You're building developer productivity tools using the Claude Agent SDK that help engineers explore unfamiliar codebases, understand legacy systems, generate boilerplate code, and automate repetitive development tasks. The agent leverages built-in tools (Read, Write, Bash, Grep, Glob) and integrates with MCP servers (e.g., for accessing internal documentation, package registries, or deployment systems) to provide a seamless development experience.

This scenario requires mastering the interplay between built-in tools and MCP server integration. You'll design tool selection strategies—knowing when to use Grep for rapid content search versus Glob for file discovery patterns. You'll configure MCP servers at both project level (.mcp.json in the repository) and user level (~/.claude.json for global tools), with environment variable expansion for credentials. The agent must navigate large, unfamiliar codebases efficiently, using incremental exploration and context management to avoid overwhelming the model.

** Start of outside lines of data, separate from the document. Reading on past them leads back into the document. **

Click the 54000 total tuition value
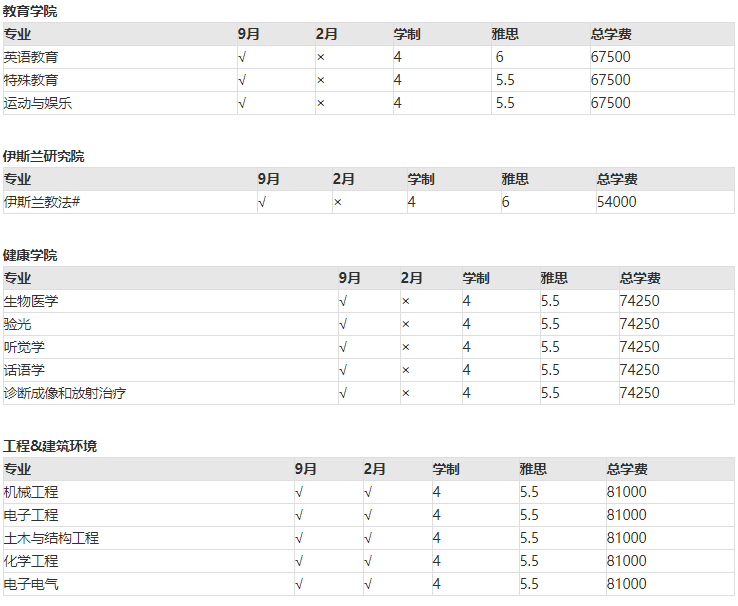The image size is (738, 606). [x=616, y=202]
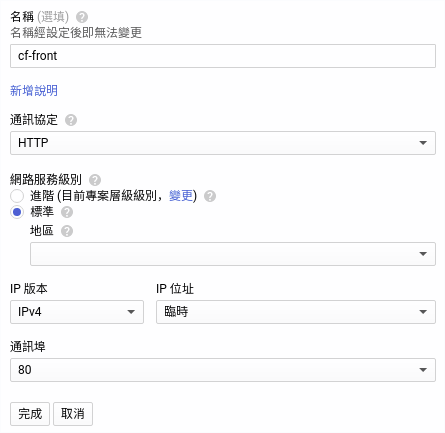
Task: Click the 新增說明 link
Action: [x=34, y=91]
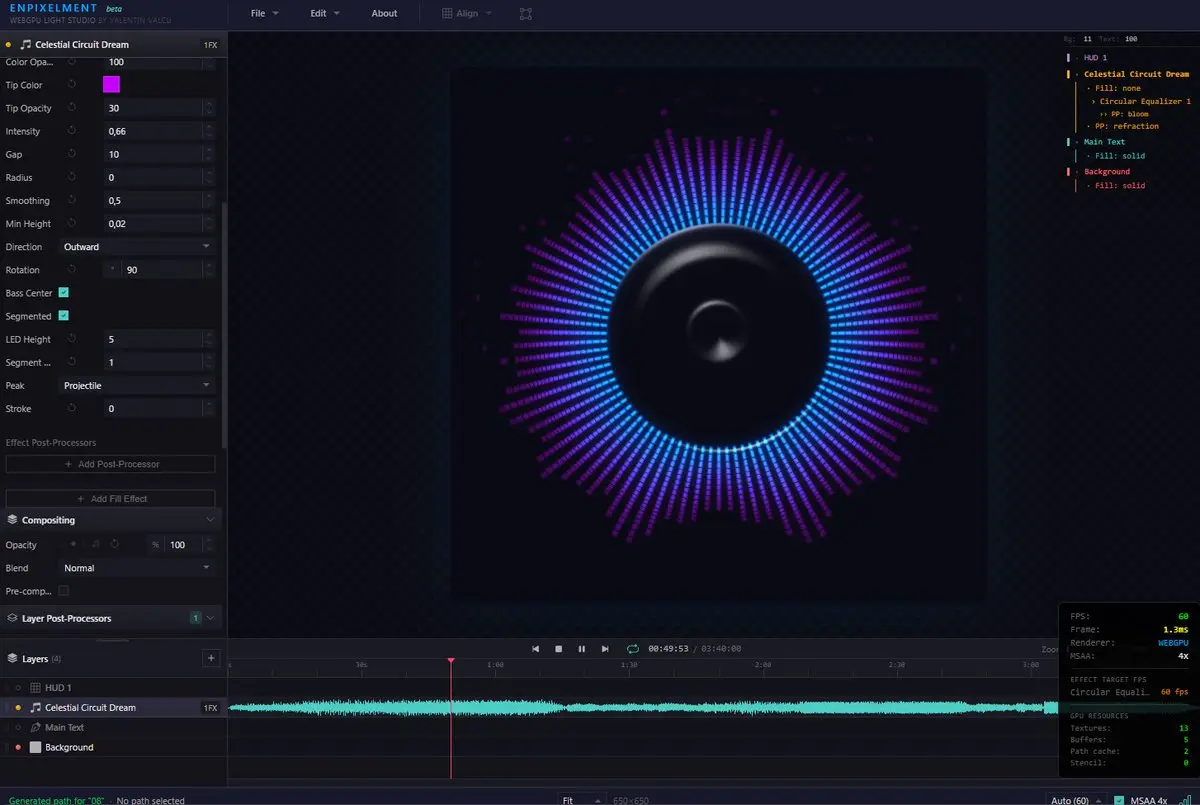Reset the Intensity value with its reset icon
This screenshot has width=1200, height=805.
pyautogui.click(x=72, y=131)
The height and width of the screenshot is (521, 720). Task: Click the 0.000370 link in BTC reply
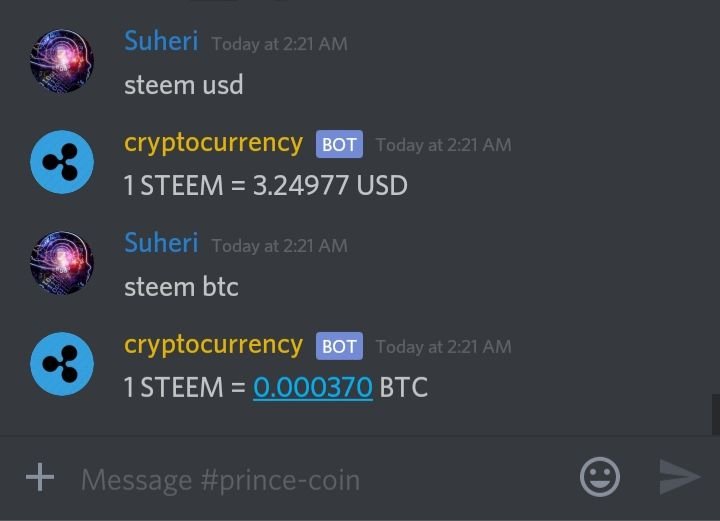pos(313,387)
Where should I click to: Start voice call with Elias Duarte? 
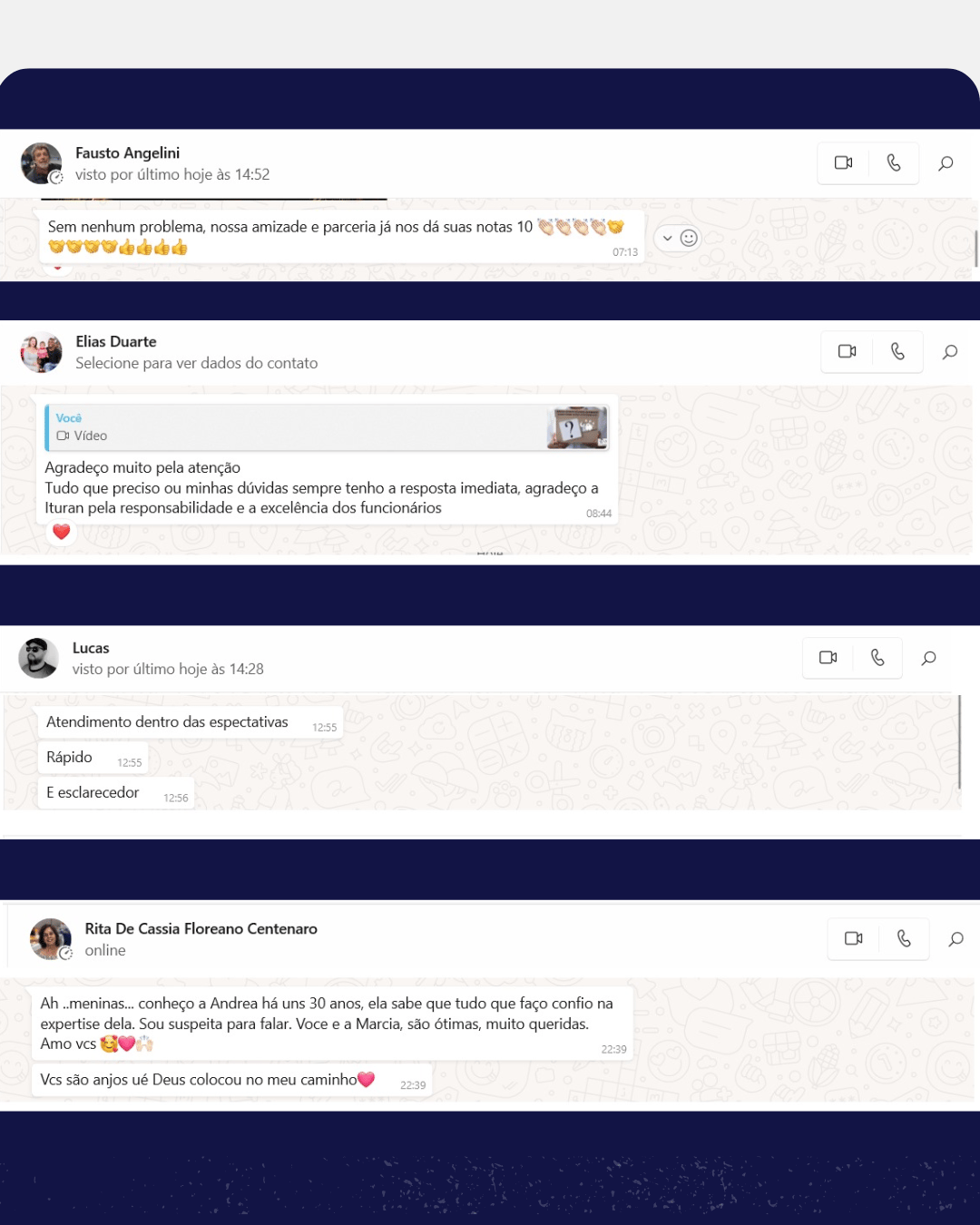click(x=897, y=351)
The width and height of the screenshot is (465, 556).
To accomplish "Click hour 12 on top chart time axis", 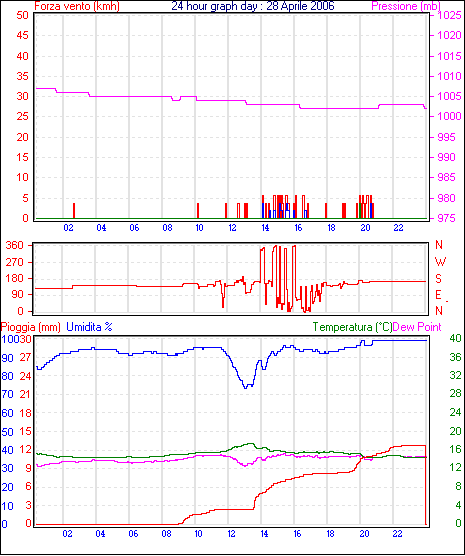I will (232, 228).
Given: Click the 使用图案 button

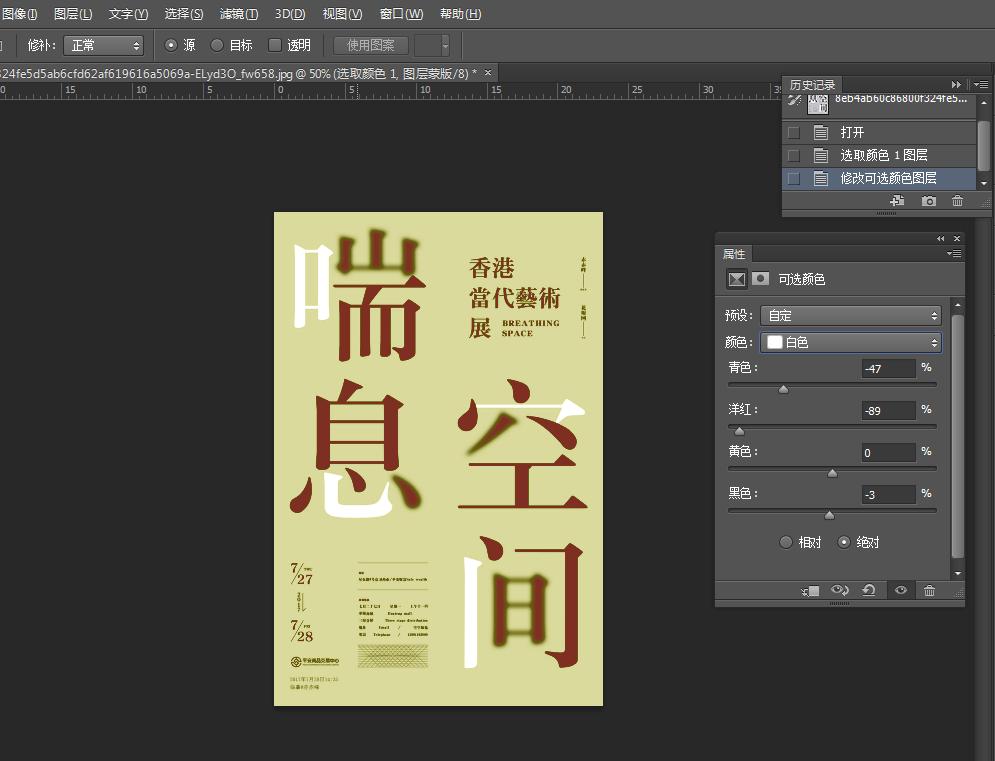Looking at the screenshot, I should (371, 45).
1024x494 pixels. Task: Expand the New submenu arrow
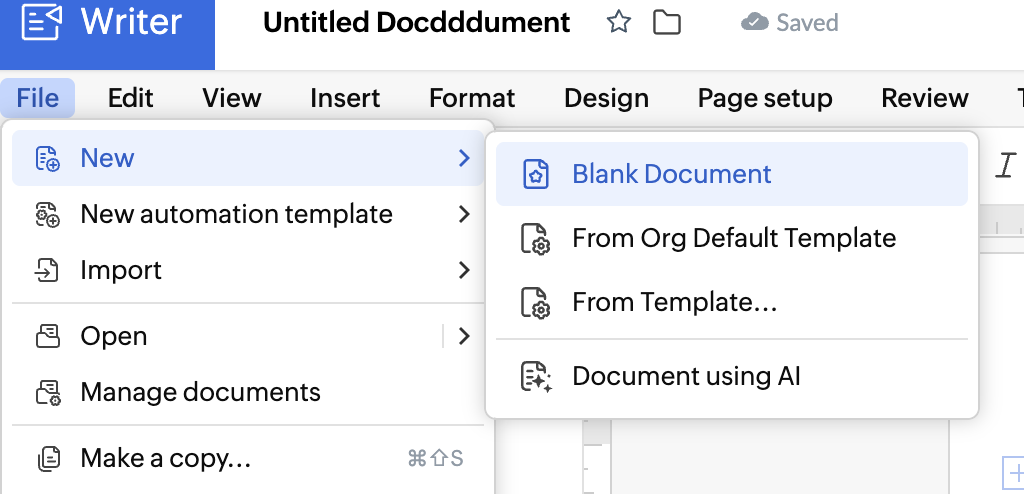[x=463, y=158]
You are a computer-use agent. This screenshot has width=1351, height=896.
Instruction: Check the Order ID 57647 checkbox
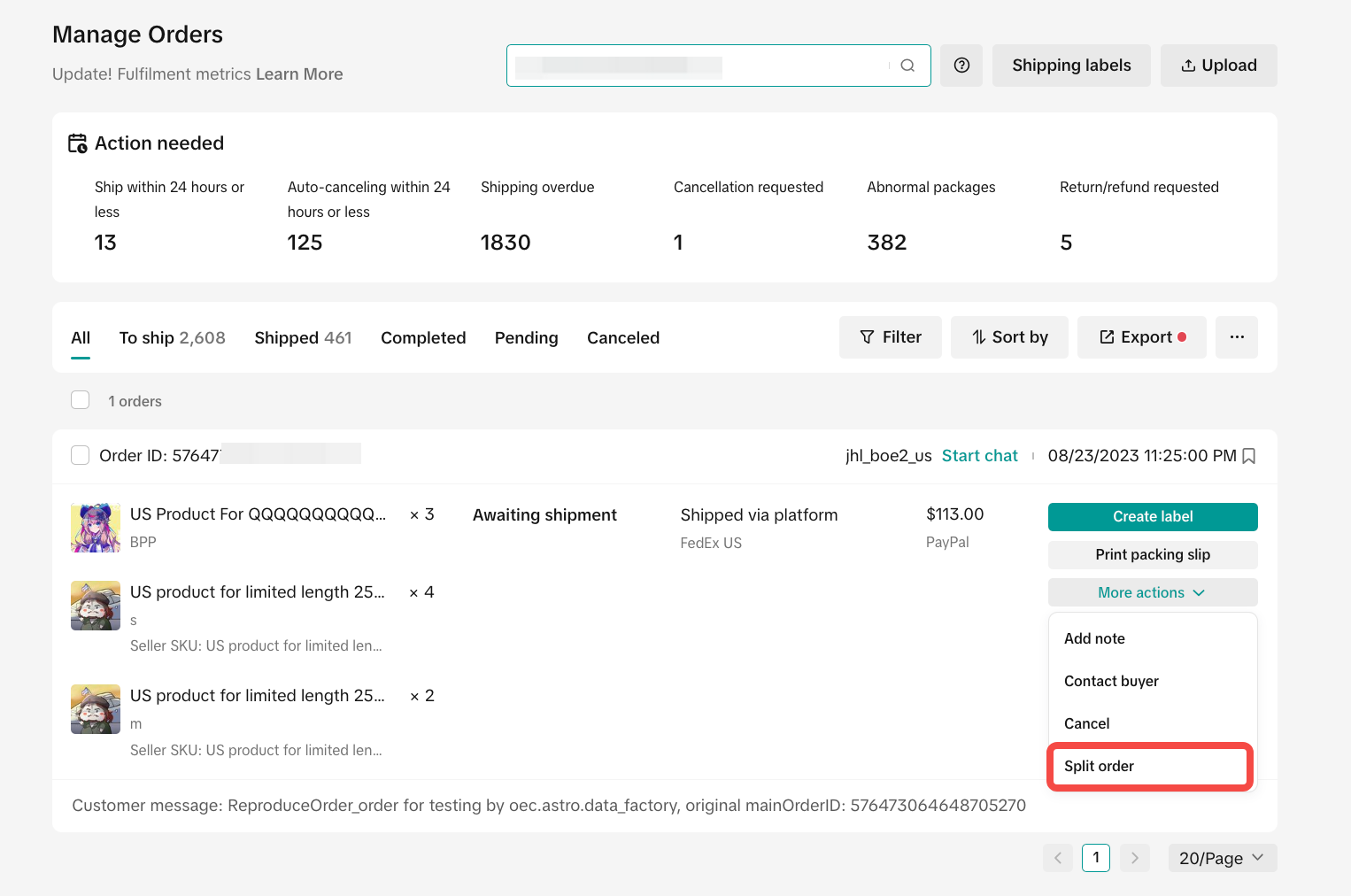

Key challenges include handling ambiguous code patterns, understanding architectural decisions from scattered documentation, and generating code that matches the project's style and dependencies. You'll also design scratchpad files and exploration logs that help the agent (and the developer) track what's been learned and what still needs investigation.

Domains Tested

Key Concepts to Study

Tool Design & MCP Integration

  • Built-in tool selection: Grep for content search patterns, Glob for file path matching, Read/Write/Edit for file operations, Bash for build/test commands
  • MCP server integration: .mcp.json at project level for project-specific tools, ~/.claude.json at user level for personal tools
  • Environment variable expansion: configuring credentials (API keys, tokens) in MCP server definitions without hardcoding secrets
  • MCP resources as content catalogs: using MCP servers to serve README files, architecture docs, dependency manifests as queryable resources

Claude Code Configuration & Workflows

  • Incremental codebase exploration: designing a strategy to understand large codebases without reading everything (e.g., start with entry points, follow imports, inspect error traces)
  • Context management in large codebases: deciding what to load into the agent's context window (core modules vs. test files vs. vendored dependencies)
  • Scratchpad files: creating a _claude_notes.md to log findings, document assumptions, and track what still needs investigation

Agentic Architecture & Orchestration

  • Recursive exploration: when the agent discovers a dependency or import, deciding whether to follow it or defer exploration
  • Error-driven investigation: using test failures and error messages to guide code exploration (e.g., "Test fails at line 42; let me read the test and then the implementation")
  • Checkpoint patterns: periodically summarizing findings and asking the developer for direction ("I've found the auth module; should I focus on the login flow or token generation?")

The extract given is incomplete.